Ex-Drexel neurologist pleads guilty to sex assaults, gets probation
The three women said they had gone to see Dr. Ricardo Cruciani because the noted Drexel University pain management specialist gave them release from the intractable physical pain that made their lives a misery.
But they left his office with a new kind of pain: emotional trauma from unwelcome sexual contact by a doctor whom they had come to trust.
On Tuesday, the three women got the chance to tell Cruciani what he did to them after the 63-year-old neurologist pleaded guilty in Philadelphia Municipal Court to misdemeanor counts of sexually predatory behavior against them and four other women patients between Jan. 1 and Aug. 31, 2016. He was sentenced to seven years’ reporting probation as a sex offender for his plea to three counts of indecent assault and four counts of harassment by unwanted physical contact.
“What you did was take a part of my soul, and you took it to a dark spot,” said one woman, who described Cruciani hugging and kissing her during a visit to relieve her pain from spinal stenosis and related ailments. She said she has been unable to seek treatment since then, because “I no longer trust anyone.”
“I believed in him. I can’t understand why he would do this,” said the woman, her voice cracking. “He needs help. He’s a monster.”
Judge Gerard A. Kosinski immediately imposed the sentence agreed on by Cruciani’s lawyers and the District Attorney’s Office: seven years of reporting probation to a sex-offender unit, sex offender treatment and registration as a Tier 1 offender under Pennsylvania’s Megan’s Law, which means he must annually report in person and verify his address with the state police for 15 years.
Cruciani’s medical license was suspended Oct. 3 following his arrest Sept. 26. Kosinski also barred him from seeing patients during his probation.
“You’ve been sentenced to 84 months of reporting probation,” Kosinski said. “You’ve sentenced your victims to a life of pain.”
Cruciani, dressed in a gray pinstriped business suit and flanked by attorneys Linda Dale Hoffa and Dana Bazelon, uttered barely audible responses to questions from Kosinski and Assistant District Attorney Vilma Cubias.
Before he was sentenced, Cruciani said, “I’m truly sorry if I caused anyone harm or pain.” After the hearing, he walked to the gallery and hugged his wife, Nora, and kissed her forehead.
On Wednesday, with court permission, Cruciani and his wife will fly to his native Argentina for the wedding of their daughter. He must return Sunday so that he can report to his probation officer.
Hoffa said after the hearing that Cruciani is a naturalized U.S. citizen and there was no reason to fear that he would not return to the United States.
Cubias, who had objected at an Oct. 31 hearing to permitting Cruciani to travel to Argentina, said that country has an extradition treaty with the U.S.
Hoffa said Cruciani intends to “comply with all court mandates, abandon his academic career and the medical profession entirely, and do whatever is in his power to begin the healing process.”

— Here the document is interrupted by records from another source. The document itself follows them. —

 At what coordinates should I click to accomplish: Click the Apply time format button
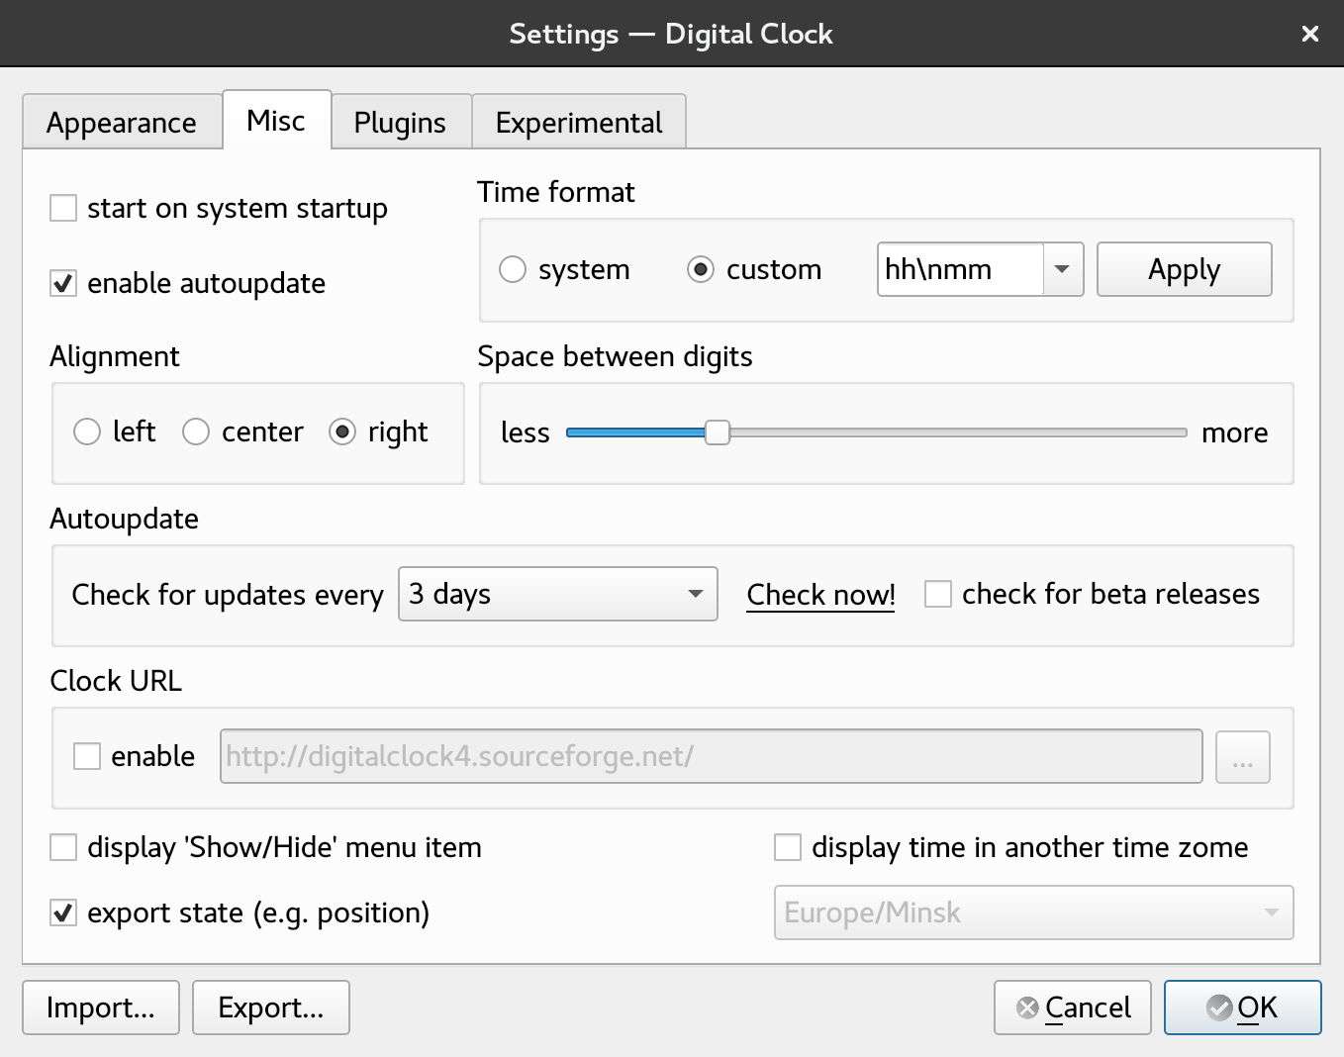pyautogui.click(x=1184, y=269)
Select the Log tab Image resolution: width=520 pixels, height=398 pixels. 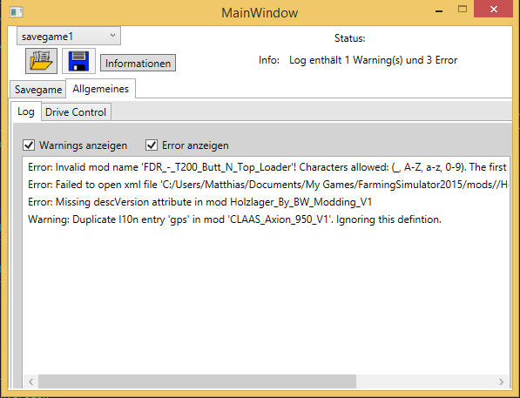(26, 111)
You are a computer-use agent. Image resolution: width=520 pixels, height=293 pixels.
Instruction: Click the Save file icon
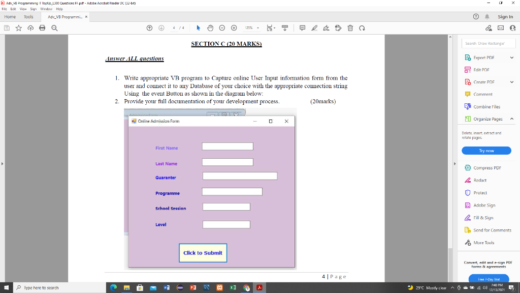(x=6, y=28)
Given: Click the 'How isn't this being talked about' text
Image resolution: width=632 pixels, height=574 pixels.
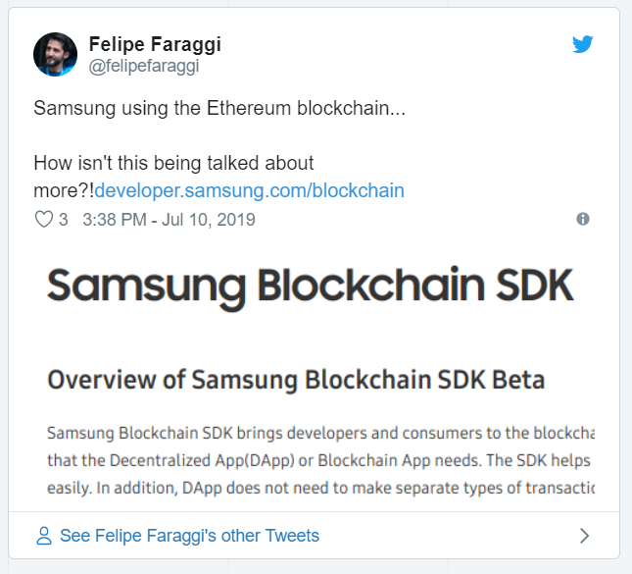Looking at the screenshot, I should (173, 163).
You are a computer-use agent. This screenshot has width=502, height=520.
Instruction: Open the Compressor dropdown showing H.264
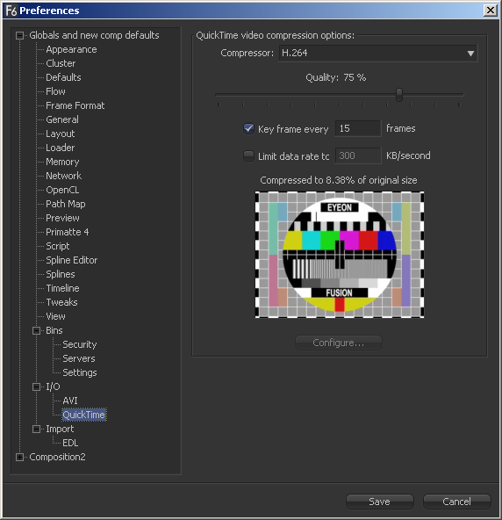coord(378,53)
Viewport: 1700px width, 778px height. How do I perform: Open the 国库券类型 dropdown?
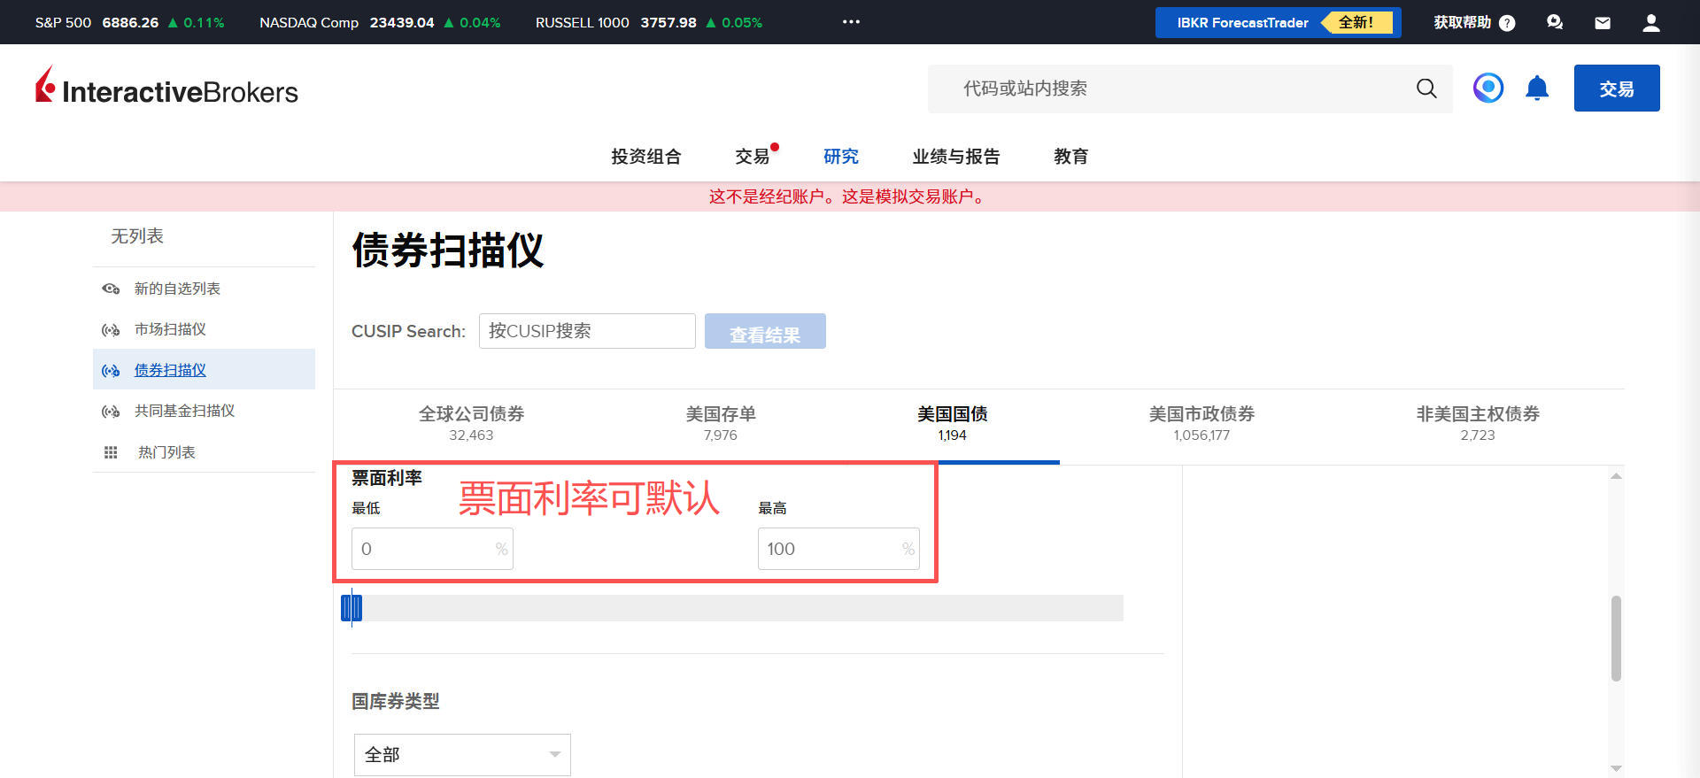[x=462, y=755]
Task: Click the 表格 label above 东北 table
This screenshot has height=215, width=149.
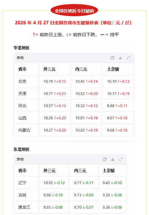Action: pos(20,159)
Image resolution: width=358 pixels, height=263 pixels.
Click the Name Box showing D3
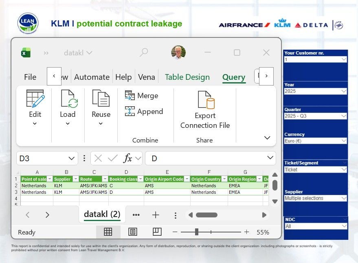pos(47,158)
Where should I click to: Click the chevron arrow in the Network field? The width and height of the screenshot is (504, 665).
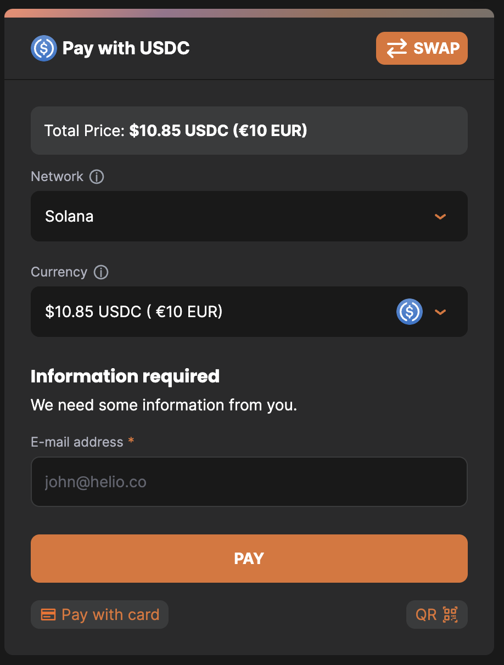pos(440,216)
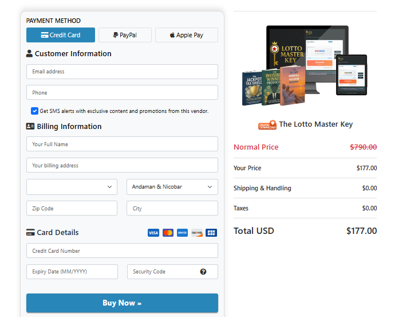Image resolution: width=402 pixels, height=317 pixels.
Task: Click the American Express card icon
Action: point(182,233)
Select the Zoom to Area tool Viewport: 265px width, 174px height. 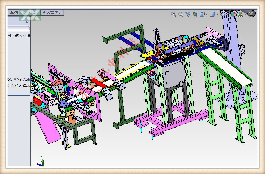point(180,14)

Hoffa said that Cruciani has had a “very long and distinguished medical career” and that she received unsolicited offers from former patients willing to testify on his behalf: “He wanted to express his deepest appreciation for their unwavering emotional support.”
Cruciani’s victims, however, described only trauma and betrayal. Another of the victims told the judge that Cruciani “took advantage of me at the most vulnerable time of my life.” She said she twice tried to kill herself after her experience and was hospitalized for an extended period.
“I’m disappointed that he’s not going to spend one day in jail,” she added.
“You altered my and so many other lives,” said a third victim.
The women’s names are being withheld at their attorneys’ request. The Inquirer and Daily News do not publish the names of sexual assault victims without their consent.
Cruciani, of Wynnewood, was arrested by Philadelphia police Sept. 26, six months after Drexel fired him from his post as chairman of the neurology department in its College of Medicine. He treated patients at Drexel’s Neurosciences Institute at 219 N. Broad St.
The Associated Press reported last weekend that 17 women in Pennsylvania, New Jersey, and New York had accused Cruciani of kissing, groping, and other sexual contact in incidents beginning 12 years ago. Beyond the criminal penalties, civil lawyers present in court Tuesday said they are planning lawsuits against him in all three states.
Cruciani worked for years at Beth Israel Medical Center in New York City before moving to New Jersey, where he worked at Capital Health Medical Center, near Trenton, from 2014 to 2016 before moving to Drexel.
He specialized in pain management, especially for people with long-term intractable pain resistant to other treatments. That reputation allegedly made his female patients especially vulnerable to his unwanted sexual contact out of a fear that he would stop treating them, authorities said.